**ページ本文**
__________
デイル・アル・バラ(ガザ地区): 生後わずか3カ月のリーム・アブ・ハイヤちゃんは、月曜日遅くにガザ地区でイスラエル軍の空爆を受け、家族でただ一人生き残った。数マイル(キロ)北では、モハメド・アブエル・コマサンさんが妻と生後4日目の双子の赤ん坊を別の空爆で失った。
ハマスとの戦争が始まって10ヶ月以上が経過し、イスラエルによる孤立した領土への容赦ない砲撃は、大家族を散り散りにしている。親は子を失い、子は親も兄弟も姉妹も失った。
そして、唯一の生存者の何人かは、彼らが失った人々の記憶を持たないほど幼い。
イスラエル軍の攻撃は月曜日遅く、南部の都市ハーン・ユーニス近郊の家々を破壊し、10人が死亡した。死者の中には、アブ・ハイヤちゃんの両親と5歳から12歳までの5人の兄弟、さらに3人の子供の両親も含まれている。4人の子どもは全員、この攻撃で負傷した。
「この赤ん坊以外、誰も残っていません」と叔母のソアド・アブ・ハイヤさんは言った。「今朝から粉ミルクを飲ませようとしていますが、母親の母乳に慣れているため、受け入れてくれません」
アブエル・コマサンさんの妻と新生児(男児アセルと女児アイセル)を殺害した空爆は、双子の母方の祖母も殺害した。病院で茫然自失となった彼は、双子の出生証明書を掲げた。
薬剤師である妻のジュマナ・アラファさんは4日前に帝王切開で出産し、双子の誕生をフェイスブックで発表していた。火曜日、彼は役所に出生届を出しに行った。彼がそこにいる間、近所の人たちから電話があり、彼が避難しているデイル・アルバ・ラ近郊の家が爆撃を受けたとのことだった。
「何が起こったのかわかりません。砲弾が家に命中したと聞いています」
イスラエル軍は今回の空爆についてコメントを求めたが、すぐに返答はなかった。
__________
**生データ**

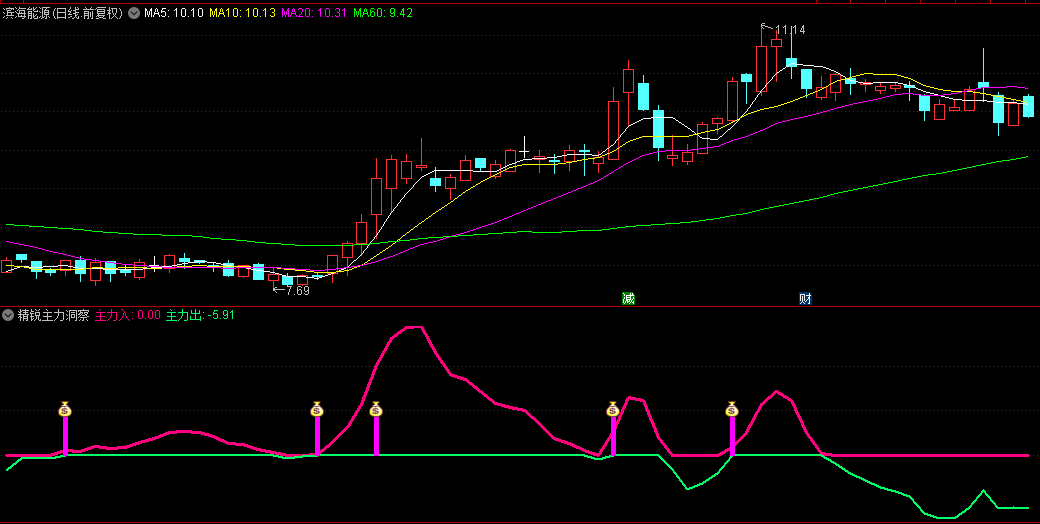Select the magenta MA20 label
This screenshot has width=1040, height=524.
point(314,13)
__________
**実施タスク**
- a) ガザ地区の空爆に関する記事によると、ジュマナ・アラファさんの職業は何か。
- b) ガザ地区の空爆に関する記事を、最後の文の後から書き継いでください。

**タスク別出力**
- a) 薬剤師です。

- b)
軍によれば、パレスチナの市民を傷つけることは避けようとし、その死をハマスのせいにするのは、武装勢力が住宅密集地で活動し、時には住宅、学校、モスク、その他の民間建築物に隠れて攻撃を仕掛けるからだという。
しかし軍は、女性や子どもを殺害する個々の攻撃についてコメントすることはほとんどない。ガザの保健省によれば、戦争が始まって以来、4万人近くのパレスチナ人が死亡したという。
ハマス率いる武装勢力は、戦争の発端となった10月7日のイスラエル南部への攻撃で、民間人を中心に約1200人を殺害し、約250人を拉致した。イスラエルのベンヤミン・ネタニヤフ首相は、この攻撃の残虐性を説明するために、「彼らは子どもの前で親を殺し、親の前で子どもを殺した」としばしば述べてきた。
イスラエルの攻撃によって、何千人もの孤児が生まれた。あまりの多さに、現地の医師たちは孤児を登録する際に頭字語を用いている: WCNSF、つまり “負傷した子ども、生存する家族なし “である。国連は2月、ガザで約17,000人の子どもたちが同伴者なしで生活していると推定しており、その数はその後も増え続けている可能性が高い。
アブ・ハイヤ家が避難していたのは、イスラエルがここ数日避難を命じていた地域だった。これは、何十万人もの人々が、海岸沿いの粗末で混雑したテントキャンプからなる、イスラエルが指定した避難人道的地帯のひとつである。
ガザ住民の大多数は、何度も自宅から避難している。長さわずか25マイル(40キロ)、幅約7マイル(11キロ)の沿岸地帯は、5月以来イスラエル軍によって完全に封鎖されている。
国連によれば、ガザ地区の約84%がイスラエル軍による避難命令下に置かれている。
多くの家族は、安全な場所はどこにもないと言って避難命令を無視している。あるいは、徒歩で困難な旅をすることができないため、あるいは、戦争が終わっても家に戻ることができないのではないかと恐れているためだ。
アブエル・コマサンさんと彼の妻は、戦争が始まった最初の数週間、ガザ市からの避難命令に従った。彼らは軍の指示通り、ガザ中心部に避難した。